が、すぐにそれは見当外れであったことを思い知らされた。
「やっほ〜、みねちゃん」
顔の表情筋が、強張るのを感じた。
案内された席にいちはおらず、代わりに何故か今一番会いたくない男がいたからだ。
有無を言わさず、帰ろうと踵を返す。
「あっ、待って待って! この間のこと、ちゃんと謝ろうと思って……いちがこの場を設けてくれたんだ」
「…………お姉ちゃんが、ですか?」
自然と足が止まり、訝しげな眼で振り向けば猫町が無言でうんうんと頷く。
ということは、あの夜のことを知ってしまったのか。
あの時見られなかった運の良さと、それを無駄にしないためにも気を回していた自分の苦労は何だったのか。

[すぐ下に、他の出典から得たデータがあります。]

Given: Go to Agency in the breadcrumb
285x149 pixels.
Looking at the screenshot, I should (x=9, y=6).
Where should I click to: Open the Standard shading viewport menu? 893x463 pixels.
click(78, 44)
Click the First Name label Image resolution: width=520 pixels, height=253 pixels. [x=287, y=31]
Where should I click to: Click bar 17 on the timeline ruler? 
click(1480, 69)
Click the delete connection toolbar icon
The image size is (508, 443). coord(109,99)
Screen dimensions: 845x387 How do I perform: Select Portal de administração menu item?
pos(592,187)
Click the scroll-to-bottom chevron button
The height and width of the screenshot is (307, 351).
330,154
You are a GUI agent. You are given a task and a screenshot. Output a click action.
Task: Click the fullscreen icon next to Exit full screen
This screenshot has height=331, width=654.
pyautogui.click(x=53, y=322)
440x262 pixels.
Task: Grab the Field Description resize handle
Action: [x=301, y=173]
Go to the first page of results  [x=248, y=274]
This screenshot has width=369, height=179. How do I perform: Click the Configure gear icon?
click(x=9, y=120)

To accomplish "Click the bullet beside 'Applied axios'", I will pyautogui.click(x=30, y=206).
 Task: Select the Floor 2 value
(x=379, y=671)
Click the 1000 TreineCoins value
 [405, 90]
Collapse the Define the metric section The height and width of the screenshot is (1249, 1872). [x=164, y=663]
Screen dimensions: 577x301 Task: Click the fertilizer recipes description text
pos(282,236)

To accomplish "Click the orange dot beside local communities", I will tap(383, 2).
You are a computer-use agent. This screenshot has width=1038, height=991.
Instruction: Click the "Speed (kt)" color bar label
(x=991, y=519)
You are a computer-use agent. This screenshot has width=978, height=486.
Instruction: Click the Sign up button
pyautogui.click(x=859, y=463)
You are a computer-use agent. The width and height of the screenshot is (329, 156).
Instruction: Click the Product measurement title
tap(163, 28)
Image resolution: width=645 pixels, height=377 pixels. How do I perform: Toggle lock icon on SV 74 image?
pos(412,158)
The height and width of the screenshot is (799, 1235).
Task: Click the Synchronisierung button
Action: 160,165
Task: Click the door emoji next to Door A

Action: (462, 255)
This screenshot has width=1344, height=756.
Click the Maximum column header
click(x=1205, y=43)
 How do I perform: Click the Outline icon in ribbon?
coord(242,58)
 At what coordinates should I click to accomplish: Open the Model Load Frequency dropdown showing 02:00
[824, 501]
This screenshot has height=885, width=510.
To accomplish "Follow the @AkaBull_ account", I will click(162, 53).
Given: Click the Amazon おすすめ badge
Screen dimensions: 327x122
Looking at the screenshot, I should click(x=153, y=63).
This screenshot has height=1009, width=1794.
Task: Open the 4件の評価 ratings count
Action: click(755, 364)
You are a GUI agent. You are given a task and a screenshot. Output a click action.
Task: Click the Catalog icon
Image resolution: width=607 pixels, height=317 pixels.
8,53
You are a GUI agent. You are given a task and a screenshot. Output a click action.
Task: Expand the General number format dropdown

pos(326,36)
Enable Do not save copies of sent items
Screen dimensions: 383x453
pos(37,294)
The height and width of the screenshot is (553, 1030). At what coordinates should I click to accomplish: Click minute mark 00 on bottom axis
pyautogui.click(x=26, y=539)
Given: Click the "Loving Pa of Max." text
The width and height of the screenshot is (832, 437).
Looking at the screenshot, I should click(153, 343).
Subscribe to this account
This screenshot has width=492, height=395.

怒りはもちろん湧き上がった。許されるならここで剣幕のままに怒鳴り散らしてやりたかった。
しかしここが顔馴染みの店内というのもあってか、はたまた知った上で何故いちはこの場を設けたのか。怒りに任せて相手をなじるよりも、今は逆に冷静になって話を聞きたいという気持ちが湧いて出てきた。